The vast majority of people suffering because they were born in the wrong place at the wrong time were not born in Britain and are not suffering in Britain – but we in Britain are far from being innocent bystanders to that harm. Often we profit from its existence, and we offer very little to aid its alleviation. I’ll end with one image of what may, by 2081, be come to be seen as an international crime when the full impact of the failure to provide 3 million people with antiretroviral treat by the end of 2005 is fully realised. This was the “3 by 5” promise you may or may not have heard of, a precursor perhaps for what we should expect of the millennium development goals.

If selling cigarettes without warning is now seen as illegal, nationally – how will not supplying drugs that could have preserved life be viewed in seventy five years time?
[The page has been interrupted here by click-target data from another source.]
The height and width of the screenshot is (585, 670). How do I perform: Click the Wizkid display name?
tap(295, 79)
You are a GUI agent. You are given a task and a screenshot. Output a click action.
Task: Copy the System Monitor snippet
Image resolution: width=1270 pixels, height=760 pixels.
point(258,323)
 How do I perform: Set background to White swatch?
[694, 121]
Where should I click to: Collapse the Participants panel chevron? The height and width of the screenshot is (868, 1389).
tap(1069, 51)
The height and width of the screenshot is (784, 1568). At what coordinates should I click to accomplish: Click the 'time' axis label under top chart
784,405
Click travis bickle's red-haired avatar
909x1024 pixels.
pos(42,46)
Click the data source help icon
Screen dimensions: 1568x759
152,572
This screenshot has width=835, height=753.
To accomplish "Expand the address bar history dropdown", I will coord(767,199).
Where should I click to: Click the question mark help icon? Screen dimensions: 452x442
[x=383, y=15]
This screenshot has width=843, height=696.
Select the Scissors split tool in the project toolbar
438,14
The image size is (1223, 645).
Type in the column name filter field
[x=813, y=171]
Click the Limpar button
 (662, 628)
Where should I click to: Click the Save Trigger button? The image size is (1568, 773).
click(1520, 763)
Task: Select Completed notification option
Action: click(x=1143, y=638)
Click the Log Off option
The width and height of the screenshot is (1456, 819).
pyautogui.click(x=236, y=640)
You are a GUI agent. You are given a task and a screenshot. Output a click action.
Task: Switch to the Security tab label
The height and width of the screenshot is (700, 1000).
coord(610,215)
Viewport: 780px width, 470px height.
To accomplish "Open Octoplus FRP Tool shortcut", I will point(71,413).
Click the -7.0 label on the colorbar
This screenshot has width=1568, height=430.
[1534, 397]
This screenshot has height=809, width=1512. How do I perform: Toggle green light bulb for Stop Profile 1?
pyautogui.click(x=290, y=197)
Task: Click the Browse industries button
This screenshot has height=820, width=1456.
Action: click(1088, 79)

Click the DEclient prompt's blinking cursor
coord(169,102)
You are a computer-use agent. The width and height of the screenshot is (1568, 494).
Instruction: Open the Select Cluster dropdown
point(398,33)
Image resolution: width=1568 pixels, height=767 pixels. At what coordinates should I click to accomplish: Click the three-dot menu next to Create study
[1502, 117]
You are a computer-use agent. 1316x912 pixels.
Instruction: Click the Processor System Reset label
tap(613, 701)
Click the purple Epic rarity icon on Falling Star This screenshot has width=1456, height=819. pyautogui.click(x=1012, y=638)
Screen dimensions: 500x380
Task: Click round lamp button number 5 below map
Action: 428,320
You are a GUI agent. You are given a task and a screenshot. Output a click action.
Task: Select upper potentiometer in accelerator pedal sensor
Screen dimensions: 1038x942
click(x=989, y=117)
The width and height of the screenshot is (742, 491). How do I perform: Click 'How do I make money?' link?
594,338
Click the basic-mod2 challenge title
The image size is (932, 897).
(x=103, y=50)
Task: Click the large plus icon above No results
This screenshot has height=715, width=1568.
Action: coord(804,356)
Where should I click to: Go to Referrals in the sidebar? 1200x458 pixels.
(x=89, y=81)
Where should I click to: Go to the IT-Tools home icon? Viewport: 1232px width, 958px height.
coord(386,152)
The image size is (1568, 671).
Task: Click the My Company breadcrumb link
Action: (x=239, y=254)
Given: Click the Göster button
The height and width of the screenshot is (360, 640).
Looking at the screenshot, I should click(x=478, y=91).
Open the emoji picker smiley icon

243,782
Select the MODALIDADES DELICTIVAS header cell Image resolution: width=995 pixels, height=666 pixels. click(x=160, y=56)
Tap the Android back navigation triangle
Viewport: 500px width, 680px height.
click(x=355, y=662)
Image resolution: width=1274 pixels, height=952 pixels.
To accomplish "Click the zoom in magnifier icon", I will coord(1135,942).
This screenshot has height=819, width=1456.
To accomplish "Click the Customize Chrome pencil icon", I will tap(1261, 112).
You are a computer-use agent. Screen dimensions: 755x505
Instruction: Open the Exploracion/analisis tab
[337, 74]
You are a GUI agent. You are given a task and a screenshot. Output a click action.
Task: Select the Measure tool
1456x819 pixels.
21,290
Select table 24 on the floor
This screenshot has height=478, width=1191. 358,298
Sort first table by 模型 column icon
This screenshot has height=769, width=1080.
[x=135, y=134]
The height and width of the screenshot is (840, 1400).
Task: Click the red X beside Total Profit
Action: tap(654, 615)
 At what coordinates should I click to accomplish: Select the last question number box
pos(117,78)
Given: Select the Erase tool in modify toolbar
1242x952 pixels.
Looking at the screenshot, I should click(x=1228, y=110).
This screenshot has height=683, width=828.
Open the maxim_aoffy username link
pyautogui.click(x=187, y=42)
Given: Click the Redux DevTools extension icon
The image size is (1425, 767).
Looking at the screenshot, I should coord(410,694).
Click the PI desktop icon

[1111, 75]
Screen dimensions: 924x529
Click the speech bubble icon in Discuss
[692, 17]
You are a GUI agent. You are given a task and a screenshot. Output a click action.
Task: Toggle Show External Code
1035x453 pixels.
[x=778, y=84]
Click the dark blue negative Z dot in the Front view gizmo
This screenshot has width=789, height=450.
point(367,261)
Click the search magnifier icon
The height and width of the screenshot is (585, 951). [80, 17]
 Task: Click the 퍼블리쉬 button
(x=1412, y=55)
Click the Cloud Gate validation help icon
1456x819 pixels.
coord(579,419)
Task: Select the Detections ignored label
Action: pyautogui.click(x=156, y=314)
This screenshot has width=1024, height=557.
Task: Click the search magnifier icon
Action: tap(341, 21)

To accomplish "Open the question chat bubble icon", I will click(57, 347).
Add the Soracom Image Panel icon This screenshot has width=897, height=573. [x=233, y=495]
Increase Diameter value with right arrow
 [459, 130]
Show Final Exhibit: 21 – the distribution of HIV/AIDS worldwide.

While you are considering who benefits and who is harmed by the international trade in medicines. Who is most robbed, how, and from where? How most lives that are ended violently do end in this country – and how that epidemic is spreading with the motor-car worldwide – albeit at currently “only” a million a year rather than three? I’ll leave with you with proposition I made at the beginning and ask again just how fanciful it is to argue that:

1) The poorer the place you live in - the more likely you are to be a victim of crime; 2) – often also of those acts of harm that are often not seen as crimes.
3) Our debate on crime needs to widen to remember all victims who are unjustly robbed of their possessions, and even of their lives; both here and abroad through the violation of political or moral law;
4) and we need to look towards the future to see how much of what we currently tolerate, we may soon begin to recognise as criminal.